Bagikan:

JAKARTA - Saat sakit, banyak orang yang merasa tidak nyaman dan lebih memilih beristirahat untuk memulihkan tubuh. Namun, sering kali kita mendengar bahwa pria cenderung lebih manja atau menunjukkan gejala yang lebih berlebihan saat sakit dibandingkan wanita.

Fenomena ini telah menjadi bahan perbincangan populer, terutama dalam konteks teori 'man flu' atau flu pria, yang menggambarkan pria sebagai sosok lebih dramatis dan membutuhkan perhatian ekstra saat mereka sakit.
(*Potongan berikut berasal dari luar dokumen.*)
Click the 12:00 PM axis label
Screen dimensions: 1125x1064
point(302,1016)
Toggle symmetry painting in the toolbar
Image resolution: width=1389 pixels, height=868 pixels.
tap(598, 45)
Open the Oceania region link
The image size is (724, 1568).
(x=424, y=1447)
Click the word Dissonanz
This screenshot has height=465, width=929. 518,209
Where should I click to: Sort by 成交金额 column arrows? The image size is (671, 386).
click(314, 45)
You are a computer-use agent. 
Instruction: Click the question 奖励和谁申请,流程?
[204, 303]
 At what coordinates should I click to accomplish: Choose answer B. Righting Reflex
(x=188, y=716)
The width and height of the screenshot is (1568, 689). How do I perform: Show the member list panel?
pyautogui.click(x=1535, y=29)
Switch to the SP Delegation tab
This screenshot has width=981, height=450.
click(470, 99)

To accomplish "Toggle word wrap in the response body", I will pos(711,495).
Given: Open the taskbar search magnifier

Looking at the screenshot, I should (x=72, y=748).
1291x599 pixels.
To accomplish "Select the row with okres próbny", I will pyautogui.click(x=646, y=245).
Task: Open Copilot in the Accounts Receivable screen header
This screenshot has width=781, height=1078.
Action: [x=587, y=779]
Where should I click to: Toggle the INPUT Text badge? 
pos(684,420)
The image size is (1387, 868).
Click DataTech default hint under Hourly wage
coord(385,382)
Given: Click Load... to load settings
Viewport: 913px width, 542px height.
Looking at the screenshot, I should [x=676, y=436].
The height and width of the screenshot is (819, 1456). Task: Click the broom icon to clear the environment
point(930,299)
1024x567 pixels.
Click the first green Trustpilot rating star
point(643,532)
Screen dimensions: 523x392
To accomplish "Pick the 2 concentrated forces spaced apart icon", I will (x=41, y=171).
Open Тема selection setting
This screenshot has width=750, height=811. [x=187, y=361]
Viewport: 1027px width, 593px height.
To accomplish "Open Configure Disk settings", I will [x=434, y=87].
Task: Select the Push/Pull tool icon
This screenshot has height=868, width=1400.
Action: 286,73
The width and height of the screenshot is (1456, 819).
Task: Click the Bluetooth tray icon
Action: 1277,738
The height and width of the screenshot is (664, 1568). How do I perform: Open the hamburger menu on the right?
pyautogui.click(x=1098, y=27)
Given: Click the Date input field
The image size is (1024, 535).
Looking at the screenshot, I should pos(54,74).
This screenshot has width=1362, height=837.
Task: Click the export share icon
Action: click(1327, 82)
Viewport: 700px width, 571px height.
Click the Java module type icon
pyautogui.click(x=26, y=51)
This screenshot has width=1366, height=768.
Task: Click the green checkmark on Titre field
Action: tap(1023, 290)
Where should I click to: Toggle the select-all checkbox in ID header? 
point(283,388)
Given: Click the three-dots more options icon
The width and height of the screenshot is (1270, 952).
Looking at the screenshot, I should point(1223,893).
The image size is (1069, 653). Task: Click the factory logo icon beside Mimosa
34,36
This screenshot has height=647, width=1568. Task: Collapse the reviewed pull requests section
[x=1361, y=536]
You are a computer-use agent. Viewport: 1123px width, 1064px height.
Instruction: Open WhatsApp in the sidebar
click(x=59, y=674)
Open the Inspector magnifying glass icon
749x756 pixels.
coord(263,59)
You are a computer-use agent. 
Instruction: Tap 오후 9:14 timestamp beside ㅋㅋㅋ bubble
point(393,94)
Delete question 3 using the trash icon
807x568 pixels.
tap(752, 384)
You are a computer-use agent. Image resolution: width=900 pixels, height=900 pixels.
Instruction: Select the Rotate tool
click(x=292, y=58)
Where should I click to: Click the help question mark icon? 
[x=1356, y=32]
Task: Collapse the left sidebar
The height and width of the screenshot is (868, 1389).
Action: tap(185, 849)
Tapi, apakah ada alasan ilmiah di balik perilaku ini?

Meskipun bukti ilmiah yang mendukung teori ini belum sepenuhnya meyakinkan, beberapa penelitian menunjukkan bahwa sel-sel imun pria dan wanita merespons virus yang menyerang dengan cara yang berbeda.

Sebuah studi menyebut pria memang lebih rentan terhadap beberapa jenis penyakit, dan bahwa faktor fisiologi, bukan psikologi, mungkin menjadi penyebab utamanya.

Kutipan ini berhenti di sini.